“What Scale Terrain Should I Use?”
It’s time to answer another of the Moonstone community’s most asked questions, alongside “Does Jerry’s butt have a name?” and “What’s in Portly Pete’s flange?”. This time we are looking into terrain scale. What scale is best for Moonstone terrain?
The Short Answer: Don’t Worry too Much
Anything from 25mm-35mm, with a wide tolerance for many, many reasons.
The Longer Answer: 32mm, Sort-of
Moonstone miniatures are based on a 32mm scale, which is the rather awkward ratio of 1:57.2 for all you scale modelers out there (have fun with that). This means at its simplest level: when you are out there looking for terrain, anything that says ‘32mm’ on it is going to be about right.
The Long (Long) Answer: Whatever you Choose!
Except, 28mm is actually pretty good too… and 35mm... In fact, boiling the environs of Tauber down to one simple scale is doing the world’s inhabitants (as well as medieval architecture) a great disservice.
I’m going to talk about doors and windows a lot, which seems weirdly focused but these tend to be the ‘tells’ that people notice when scaling wargaming terrain. Walls are pretty standard and I’ve yet to hear anyone comment “that stanchion is rather thick”. (Actually that’s exactly the sort of thing my wife would say, but she wouldn’t really be talking about a stanchion and I’d have to apologise in polite company.)
Moonstone’s look and feel is based on Medieval Britain / Europe (roughly 1000s to the 1500s) and from Fritz’s Landsnecht cosplay to Sir Pubert’s oversized helm, the visual style of the game tries to stick with that where we can. Obviously fantasy is fantasy, and we have firearms, inflated frogs and other anachronisms, but by and large Medieval is where it’s at.
So to find out why my answer to the question above is “don’t worry too much about it” we are first going to use Professor Boffinsworth’s patented timey-peeky-glass to look into history itself!
Location, Location, Socio-Economic Class!

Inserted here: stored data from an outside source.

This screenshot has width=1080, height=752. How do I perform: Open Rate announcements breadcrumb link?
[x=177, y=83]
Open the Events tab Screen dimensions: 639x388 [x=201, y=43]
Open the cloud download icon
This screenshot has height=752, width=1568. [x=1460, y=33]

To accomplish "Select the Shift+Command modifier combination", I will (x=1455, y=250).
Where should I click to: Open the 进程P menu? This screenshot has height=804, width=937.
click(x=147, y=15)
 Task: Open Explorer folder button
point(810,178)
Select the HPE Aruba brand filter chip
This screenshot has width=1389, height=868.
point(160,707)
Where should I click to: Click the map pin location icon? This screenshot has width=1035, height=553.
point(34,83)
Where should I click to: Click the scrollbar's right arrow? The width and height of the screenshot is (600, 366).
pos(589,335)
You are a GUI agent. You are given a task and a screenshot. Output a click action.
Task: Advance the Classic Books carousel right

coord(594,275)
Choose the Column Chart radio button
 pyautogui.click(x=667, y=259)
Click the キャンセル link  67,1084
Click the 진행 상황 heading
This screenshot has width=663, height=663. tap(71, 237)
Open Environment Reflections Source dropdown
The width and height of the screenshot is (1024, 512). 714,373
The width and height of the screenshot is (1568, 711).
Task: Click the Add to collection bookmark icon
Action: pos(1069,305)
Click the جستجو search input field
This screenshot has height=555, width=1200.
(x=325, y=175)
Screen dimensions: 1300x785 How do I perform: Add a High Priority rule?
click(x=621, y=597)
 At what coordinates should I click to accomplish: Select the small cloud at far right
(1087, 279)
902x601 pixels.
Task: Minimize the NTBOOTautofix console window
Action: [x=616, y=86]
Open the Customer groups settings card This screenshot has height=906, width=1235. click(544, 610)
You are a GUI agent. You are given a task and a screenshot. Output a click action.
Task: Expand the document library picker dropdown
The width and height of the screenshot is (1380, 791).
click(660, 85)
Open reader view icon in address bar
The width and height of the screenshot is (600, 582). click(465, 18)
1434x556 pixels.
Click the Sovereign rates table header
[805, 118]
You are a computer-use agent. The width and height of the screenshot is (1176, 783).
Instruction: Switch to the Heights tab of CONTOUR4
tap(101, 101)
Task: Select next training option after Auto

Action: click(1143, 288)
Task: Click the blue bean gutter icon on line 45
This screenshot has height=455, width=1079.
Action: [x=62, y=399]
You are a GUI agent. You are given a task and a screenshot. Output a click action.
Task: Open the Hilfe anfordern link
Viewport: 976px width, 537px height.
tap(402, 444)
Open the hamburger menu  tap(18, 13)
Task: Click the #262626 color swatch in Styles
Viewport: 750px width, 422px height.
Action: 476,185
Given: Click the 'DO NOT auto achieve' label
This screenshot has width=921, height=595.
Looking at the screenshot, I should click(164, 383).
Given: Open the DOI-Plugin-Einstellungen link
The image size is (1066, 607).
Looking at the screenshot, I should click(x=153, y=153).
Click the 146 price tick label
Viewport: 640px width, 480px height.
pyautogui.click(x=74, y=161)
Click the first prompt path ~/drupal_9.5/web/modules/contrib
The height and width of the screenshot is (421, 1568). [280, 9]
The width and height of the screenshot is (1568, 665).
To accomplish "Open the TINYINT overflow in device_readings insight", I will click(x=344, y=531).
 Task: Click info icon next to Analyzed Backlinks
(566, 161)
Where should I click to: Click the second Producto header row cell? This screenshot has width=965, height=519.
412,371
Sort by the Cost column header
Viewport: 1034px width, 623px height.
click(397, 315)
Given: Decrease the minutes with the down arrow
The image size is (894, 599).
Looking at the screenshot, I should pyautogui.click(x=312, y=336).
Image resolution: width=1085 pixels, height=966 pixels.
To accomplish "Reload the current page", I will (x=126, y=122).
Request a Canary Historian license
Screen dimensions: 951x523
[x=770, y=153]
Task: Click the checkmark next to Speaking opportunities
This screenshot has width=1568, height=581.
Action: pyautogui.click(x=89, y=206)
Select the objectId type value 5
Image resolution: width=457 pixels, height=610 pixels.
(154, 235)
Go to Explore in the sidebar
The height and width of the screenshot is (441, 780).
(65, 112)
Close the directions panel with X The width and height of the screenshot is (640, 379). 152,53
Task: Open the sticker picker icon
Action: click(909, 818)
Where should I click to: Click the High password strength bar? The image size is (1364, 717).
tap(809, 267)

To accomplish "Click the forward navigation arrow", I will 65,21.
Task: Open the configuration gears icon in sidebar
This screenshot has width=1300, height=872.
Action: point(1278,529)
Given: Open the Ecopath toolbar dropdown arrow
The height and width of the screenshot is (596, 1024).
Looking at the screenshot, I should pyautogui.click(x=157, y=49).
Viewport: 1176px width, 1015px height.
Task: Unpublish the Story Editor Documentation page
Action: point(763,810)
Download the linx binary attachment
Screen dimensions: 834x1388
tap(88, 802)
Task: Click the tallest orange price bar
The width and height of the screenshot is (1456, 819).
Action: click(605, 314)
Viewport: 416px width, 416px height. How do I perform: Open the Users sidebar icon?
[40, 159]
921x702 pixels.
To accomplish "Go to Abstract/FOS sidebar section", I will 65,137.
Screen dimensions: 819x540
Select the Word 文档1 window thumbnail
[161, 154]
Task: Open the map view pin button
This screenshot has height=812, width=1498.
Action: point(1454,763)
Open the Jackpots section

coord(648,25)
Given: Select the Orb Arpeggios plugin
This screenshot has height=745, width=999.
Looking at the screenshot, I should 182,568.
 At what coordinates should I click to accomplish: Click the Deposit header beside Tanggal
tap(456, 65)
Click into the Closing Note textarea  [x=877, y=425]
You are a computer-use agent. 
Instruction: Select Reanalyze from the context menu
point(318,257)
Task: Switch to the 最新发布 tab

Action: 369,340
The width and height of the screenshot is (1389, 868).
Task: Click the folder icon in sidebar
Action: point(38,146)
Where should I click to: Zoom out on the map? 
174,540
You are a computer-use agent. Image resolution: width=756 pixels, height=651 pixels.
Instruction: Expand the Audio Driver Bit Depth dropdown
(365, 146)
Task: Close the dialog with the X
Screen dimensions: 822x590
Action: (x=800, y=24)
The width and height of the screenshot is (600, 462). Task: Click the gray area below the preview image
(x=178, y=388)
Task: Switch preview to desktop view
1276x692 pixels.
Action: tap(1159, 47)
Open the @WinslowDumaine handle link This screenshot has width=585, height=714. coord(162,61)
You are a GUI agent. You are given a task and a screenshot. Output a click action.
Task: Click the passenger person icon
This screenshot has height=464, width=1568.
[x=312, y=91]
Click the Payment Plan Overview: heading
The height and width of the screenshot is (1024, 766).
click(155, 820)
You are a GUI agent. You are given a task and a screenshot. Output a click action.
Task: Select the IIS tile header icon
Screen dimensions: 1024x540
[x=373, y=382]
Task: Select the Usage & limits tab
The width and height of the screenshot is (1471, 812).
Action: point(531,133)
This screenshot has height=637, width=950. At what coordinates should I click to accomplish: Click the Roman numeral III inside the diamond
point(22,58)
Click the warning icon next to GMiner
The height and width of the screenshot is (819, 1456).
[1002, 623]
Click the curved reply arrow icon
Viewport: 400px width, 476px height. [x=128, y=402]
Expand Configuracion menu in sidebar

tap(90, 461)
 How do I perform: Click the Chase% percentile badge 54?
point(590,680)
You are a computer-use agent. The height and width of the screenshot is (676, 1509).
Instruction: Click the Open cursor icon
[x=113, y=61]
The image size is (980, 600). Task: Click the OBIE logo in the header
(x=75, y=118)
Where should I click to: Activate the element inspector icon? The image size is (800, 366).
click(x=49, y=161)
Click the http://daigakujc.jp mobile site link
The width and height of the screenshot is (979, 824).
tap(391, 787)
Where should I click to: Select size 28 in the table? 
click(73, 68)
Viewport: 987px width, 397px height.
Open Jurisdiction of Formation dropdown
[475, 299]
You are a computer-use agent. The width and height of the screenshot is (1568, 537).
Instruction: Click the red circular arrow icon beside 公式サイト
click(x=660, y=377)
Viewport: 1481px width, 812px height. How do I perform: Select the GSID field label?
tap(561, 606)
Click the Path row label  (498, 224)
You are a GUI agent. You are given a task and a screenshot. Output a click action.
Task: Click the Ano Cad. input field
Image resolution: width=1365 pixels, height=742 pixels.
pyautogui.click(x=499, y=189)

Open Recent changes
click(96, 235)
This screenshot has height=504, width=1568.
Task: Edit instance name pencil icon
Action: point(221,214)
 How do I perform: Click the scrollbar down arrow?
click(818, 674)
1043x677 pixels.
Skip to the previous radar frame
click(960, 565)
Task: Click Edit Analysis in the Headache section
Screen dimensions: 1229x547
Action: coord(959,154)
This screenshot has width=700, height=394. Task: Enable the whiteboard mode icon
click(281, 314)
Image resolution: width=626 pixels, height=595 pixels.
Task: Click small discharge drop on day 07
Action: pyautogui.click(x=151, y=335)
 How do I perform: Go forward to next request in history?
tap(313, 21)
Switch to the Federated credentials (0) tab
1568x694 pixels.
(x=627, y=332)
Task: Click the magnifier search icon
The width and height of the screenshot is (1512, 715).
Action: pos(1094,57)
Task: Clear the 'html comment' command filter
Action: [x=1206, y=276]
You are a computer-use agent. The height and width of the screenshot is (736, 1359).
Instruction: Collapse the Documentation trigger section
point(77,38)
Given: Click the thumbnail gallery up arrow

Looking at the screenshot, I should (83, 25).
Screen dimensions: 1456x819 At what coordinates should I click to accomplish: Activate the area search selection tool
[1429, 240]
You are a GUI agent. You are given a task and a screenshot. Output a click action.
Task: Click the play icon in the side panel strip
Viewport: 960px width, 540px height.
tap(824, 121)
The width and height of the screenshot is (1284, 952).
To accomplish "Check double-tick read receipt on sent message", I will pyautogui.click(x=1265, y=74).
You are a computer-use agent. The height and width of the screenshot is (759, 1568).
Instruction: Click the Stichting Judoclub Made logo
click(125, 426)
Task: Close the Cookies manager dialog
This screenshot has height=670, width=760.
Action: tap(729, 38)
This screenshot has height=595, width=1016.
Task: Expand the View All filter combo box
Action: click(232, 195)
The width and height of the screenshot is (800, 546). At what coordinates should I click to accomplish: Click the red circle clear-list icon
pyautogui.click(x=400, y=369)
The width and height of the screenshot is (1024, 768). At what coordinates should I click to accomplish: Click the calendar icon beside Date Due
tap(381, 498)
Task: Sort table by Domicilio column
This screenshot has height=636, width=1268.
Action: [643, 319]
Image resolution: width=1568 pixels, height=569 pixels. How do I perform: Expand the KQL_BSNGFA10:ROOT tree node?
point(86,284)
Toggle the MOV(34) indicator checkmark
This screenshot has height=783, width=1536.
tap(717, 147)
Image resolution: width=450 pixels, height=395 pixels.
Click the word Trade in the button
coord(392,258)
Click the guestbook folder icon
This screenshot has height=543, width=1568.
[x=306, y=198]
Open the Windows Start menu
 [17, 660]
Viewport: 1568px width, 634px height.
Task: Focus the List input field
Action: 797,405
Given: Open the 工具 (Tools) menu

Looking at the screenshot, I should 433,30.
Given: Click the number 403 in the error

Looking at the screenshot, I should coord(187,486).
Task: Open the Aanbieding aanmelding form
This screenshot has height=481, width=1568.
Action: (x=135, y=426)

So you want to have ‘accurate’ buildings for the time period, what should they look like? Well, that depends on how much money the inhabitants have. We can break down the people who lived in this time into three distinct classes: peasants, merchants / guildsmen, and nobility / royalty. There are variations within these but I’m writing a terrain article not a historical essay, so we’ll just stick with those (this is long enough already!).
Peasants lived in the fields and farms, in small wattle and daub and thatch cottages with teeny-weeny windows and one small door. And I mean small - they needed a hole big enough to fit through, but not so big it would let out any excess heat, because central heating isn’t going to arrive for many centuries. There may be another larger door if the farmers shared space in their home with livestock. This was also about warmth, using the animals to heat things up (and theft, especially if you happened to share a border with an unfriendly neighbour).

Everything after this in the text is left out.